O rebranding de marcas passa a apostar em três segmentos.A marca Quinta da Calçada detém os topos de gama, a marca Portal da Calçada posiciona-se num nível intermédio e o Lago Cerqueira fica somente dirigido à exportação, num segmento que privilegia a relação qualidade/preço. Entre vinhos tranquilos e espumantes, contas feitas a Adega do Salvador passa a deter quatro vinhos brancos, um rosé e dois espumantes (um deles um Reserva), todos produzidos na zona de Amarante, na região dos Vinhos Verdes. O foco de distribuição e venda será no canal Horeca e retalho especializado, pela mão da Pernod Ricard Portugal. 

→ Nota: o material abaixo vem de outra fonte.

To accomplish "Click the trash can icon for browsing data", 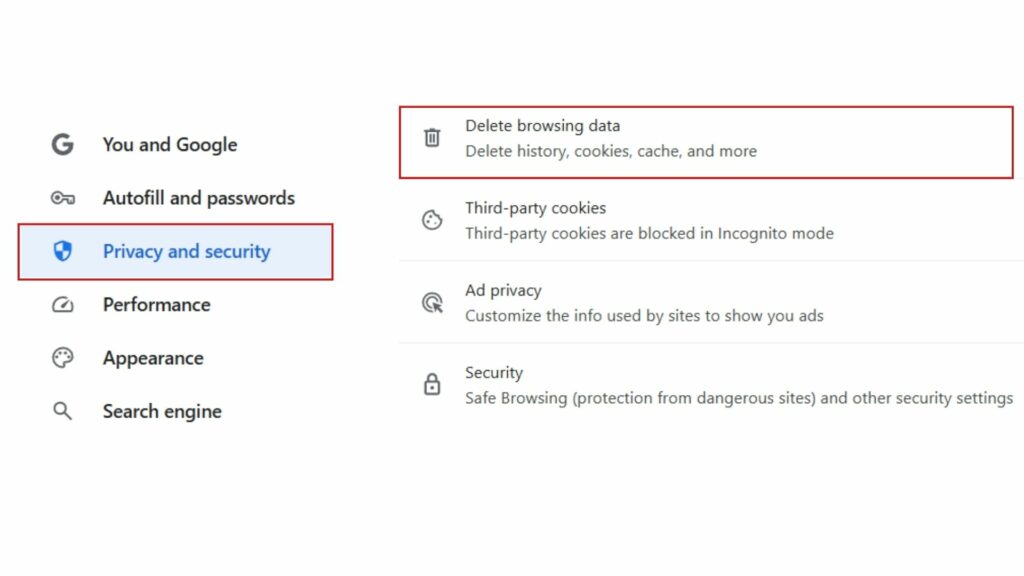I will [432, 138].
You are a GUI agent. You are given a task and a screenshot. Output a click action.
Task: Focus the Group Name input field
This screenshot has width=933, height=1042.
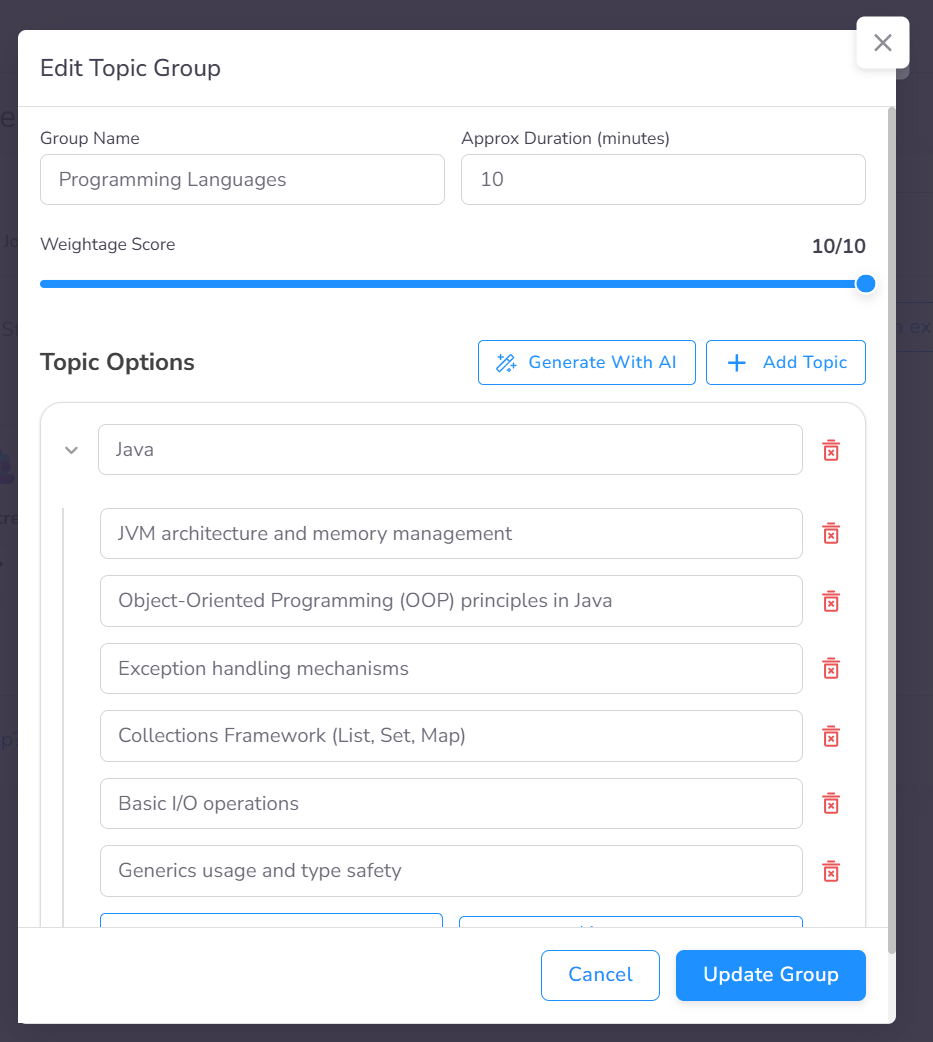click(x=242, y=180)
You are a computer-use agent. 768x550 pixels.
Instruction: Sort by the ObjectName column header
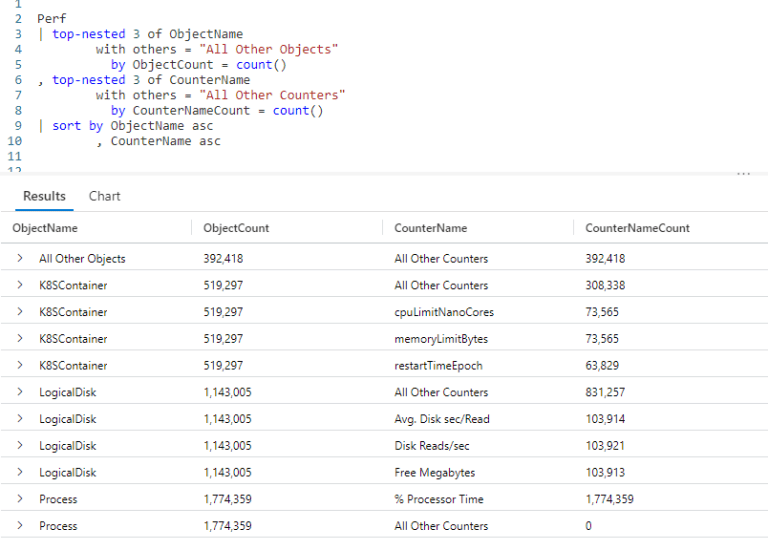pyautogui.click(x=45, y=228)
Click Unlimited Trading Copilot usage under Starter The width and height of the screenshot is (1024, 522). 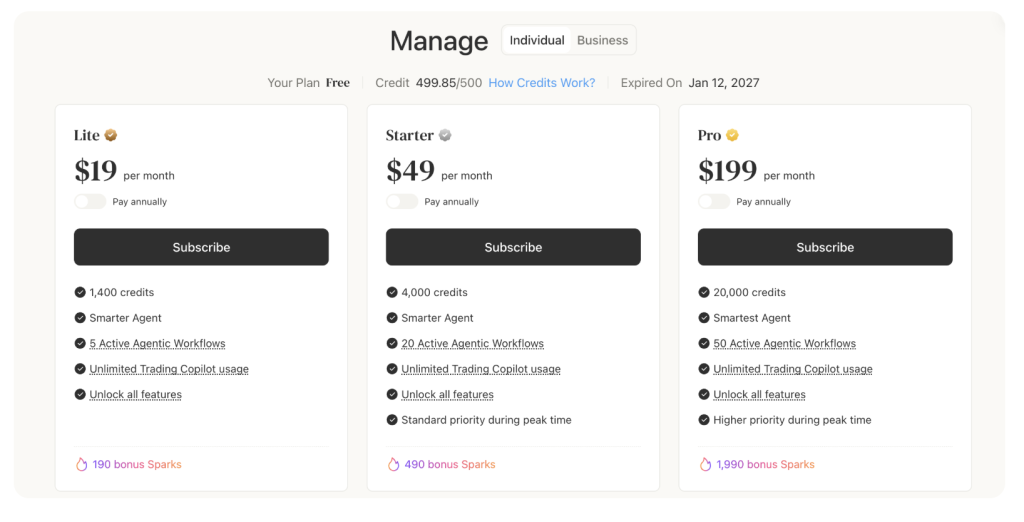point(481,369)
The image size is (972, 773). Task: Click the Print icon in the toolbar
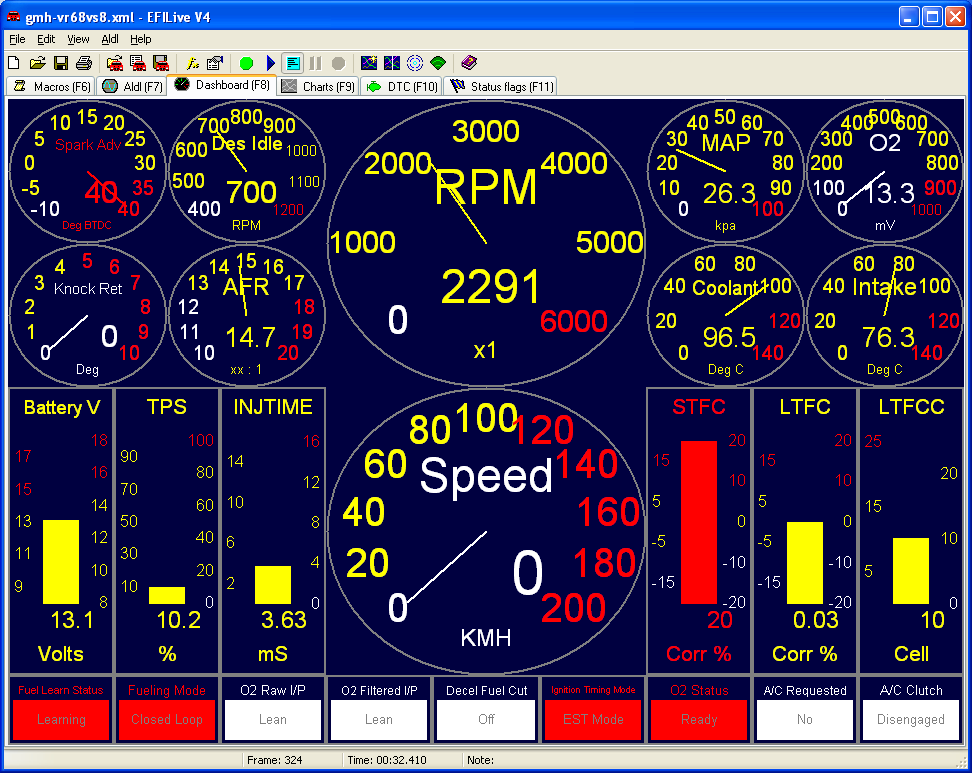click(83, 63)
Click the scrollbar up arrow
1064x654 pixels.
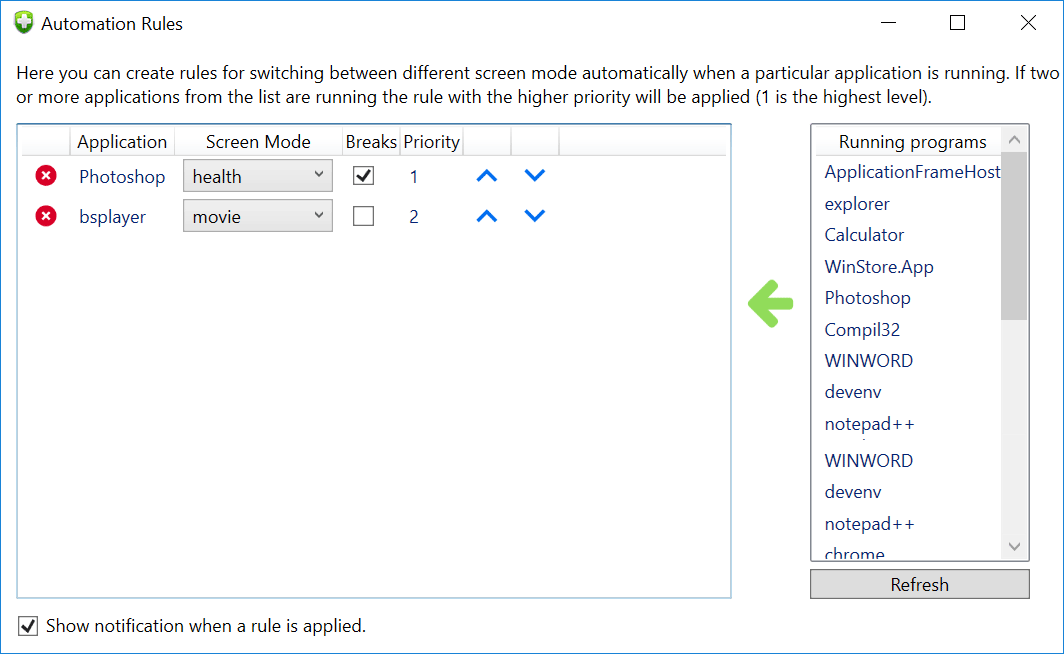pos(1014,139)
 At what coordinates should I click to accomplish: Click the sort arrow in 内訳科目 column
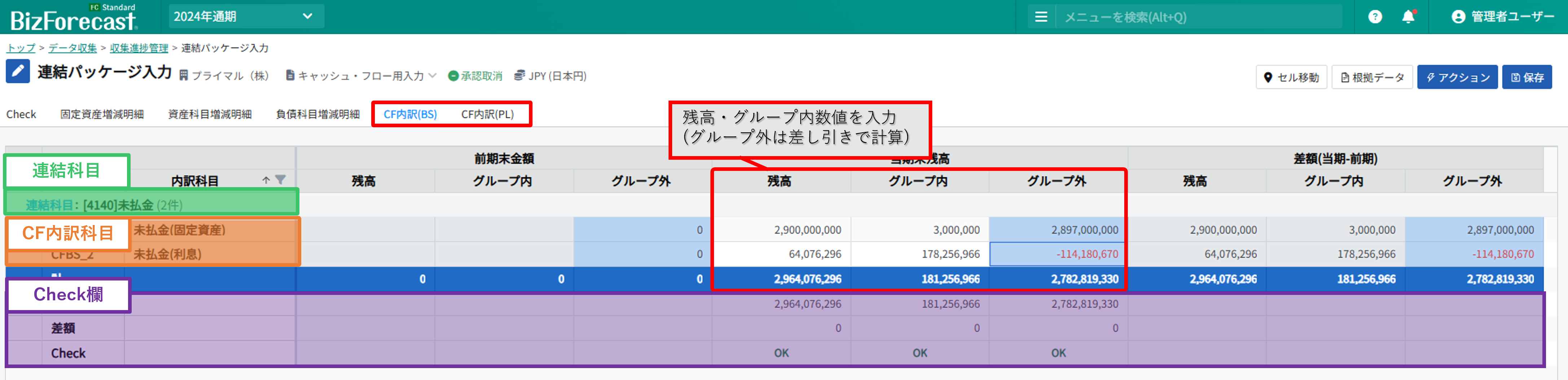(x=266, y=180)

A apresentação do relançamento do projeto Mota aconteceu no hotel de charme Casa da Calçada, no centro histórico de Amarante, em concreto no restaurante Largo do Paço, uma estrela Michelin, onde pontifica na atualidade o chefe de cozinha Vitor Matos. O Portal da Calçada Reserva 2012 harmonizou com “cavala marinada com granizado de gaspacho”, o Quinta da Calçada Edição Exuberant 2012 acompanhou “salmonete com molho de ouriço do mar, percebes, cannellone de carabineiro e algas” (o prato mais conseguido da noite), seguindo-se o Quinta da Calçada Edição Terroir 2012 com “bacalhau de meia cura com gelatina de azeitona negrinha, polvo, esmagado de salada de grão de bico e sucos de pimentos assados”, o Quinta da Calçada Edição Reserva 2012 maridou com “pintada recheada com pistácios e molho Perigourdine, emulsão de trufa, beterraba de foie gras e ruibarbo confitado” e, por fim, o espumante Portal da Calçada Seco aliou-se a uma sobremesa de “pêssego, baunilha e frutos secos em diversas texturas”.

A ligação da família Mota ao vinho iniciou-se com Manuel António da Mota, avô da atual geração que lidera o projeto vitícola. Por iniciativa de António do Lago Cerqueira, em 1927 foi plantada vinha na Quinta da Calçada (também pertença da família), que hoje integra um processo de classificação como património da região dos Vinhos Verdes. A viticultura começou por ser um passatempo familiar que foi ganhando cada vez mais expressão, ao ponto de nos anos 60 do século passado os vinhos da Casa da Calçada terem uma forte presença no mercado regional, em alguns pontos do resto do país e até junto das comunidades portuguesas no estrangeiro. A produção média dos anos mais recentes ronda as 300.000 garrafas, grande parte vendida “à porta da adega”. Com a construção de uma nova adega, que integra um investimento global na ordem dos 1,5 milhões de euros, esse volume deverá aumentar até às 750.000 garrafas mas, garantem, sem beliscar uma filosofia pouca interventiva na vinha e o lançamento, em breve, de um Vinhas Velhas, já em fase final de estágio.